** start of TEXT PROVIDED **

Sales Training – Rainmaking: The Compelling Proposal

Presenting your Compelling Business case in your proposal

“Thank-you that all sounds good. Would you send me a proposal?”
As a business developer when you hear those words, you’re pretty happy.
Usually it signifies that you’re close to the finish line.
However for lots of people those words carry a little warning.
There’s still a lot of work to do, and it could be all for nought.
How do you make sure your proposal stands out and is read?
Most importantly your client takes action and takes action now?
How do you make sure you don’t waste your time?
(we cover this in our Sales Training Workshops)
Here are a few principles and ideas for you to increase your success rate.

Our first principle is No Surprises please!

Often salespeople withhold prices until the proposal. Don’t. It should confirm in writing everything you’ve discussed, in one document that can be acted upon. The selling job should have been done. If it hasn’t then you must “Present” your proposal not send it. You should not be using the proposal to make the business case to your buyer. Go back in and talk it through face to face.

In most of the cases that we meet in our sales training this is the key “failure-point” in the selling process. Every sales trainer will always tell you that you have to present to the board of directors… That sounds great and we’d encourage you to try but in our experience it very rarely happens. So at this key point in the sales process the trained sales person hands over to the untrained buyer. You must pass the baton to your buyer. With your proposal in hand, your buyer must now do the selling. They will have to go and get the necessary internal approvals to move forward with the project.

Our second principle is Write for the Final Decision Maker, not Your Buyer

Now you understand the idea of passing the baton you need to change the nature of your proposal. Up until now you’ve developed a pretty good relationship with your buyer. However you are not going to send your proposal to your buyer. You are going to give it to them, they in turn are going to sell it to the Decision Making Unit. At this point try to make sure that your buyer and you understand how the approval process works. From now on you work alongside your buyer. They are your channel partner and route to the DMU.

** end of TEXT PROVIDED **
** start of DATA SHOWN **

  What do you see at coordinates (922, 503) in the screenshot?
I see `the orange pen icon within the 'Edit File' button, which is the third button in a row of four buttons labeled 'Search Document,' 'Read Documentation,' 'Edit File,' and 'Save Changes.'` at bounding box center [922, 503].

** end of DATA SHOWN **

**REQUIRED TASK A:**
In the sales training article, reproduce everything from "Presenting your Compelling" down to "the finish line.".
**REQUIRED TASK B:**
Translate this sentence from the sales training article into Spanish: "Usually it signifies that you’re close to the finish line."
**REQUIRED TASK C:**
Go on with the sales training article from where it stops.
The data plays no part in what is asked here.

**EXPECTED OUTPUT A:**
Presenting your Compelling Business case in your proposal

“Thank-you that all sounds good. Would you send me a proposal?”
As a business developer when you hear those words, you’re pretty happy.
Usually it signifies that you’re close to the finish line.

**EXPECTED OUTPUT B:**
Por lo general, significa que estás cerca de la meta.

**EXPECTED OUTPUT C:**
Our third principle is It’s not really about you…  it’s about them

Think about what you’re really proposing. Please don’t get hung up your credentials. You have to stay focused on the results your buyer wants from you. How will what you do improve their performance? Far too many proposals begin with, “ABC Company is pleased to submit this proposal… ” As a test to see.. is your proposal more them focused or you focused, count up how many times do you mention your company name and theirs in your proposal

Remember, it is highly unlikely you will be present when the final decision is made. People who you have never met you will decide your fate. Your value must now be represented by your proposal.

Our fourth principle is to Ask yourself… How do managers and executives in companies choose great projects?

Making business growth happen by extracting value from investments is what management is all about. They have to try to work with business cases that contain objective, compelling and effective information. This kind of information allows them to choose the projects with the best financial returns for their companies.

We hope you now realise that your project isn’t just competing with your competitors… It has to compete with everything else on the companies wish list, new office furniture, buildings maintenance, computer systems etc etc Your case, does therefore, have to speak to the decision makers in their language.

Idea 1. Try Summarize the Business Case and answer five questions!

A good business case provides answers to five simple to ask questions: What is the business pain point? What are we proposing to do? What will be doing differently from project go-live onwards? How much is the investment going to be worth? What metrics do we use in order to make the investment measurable?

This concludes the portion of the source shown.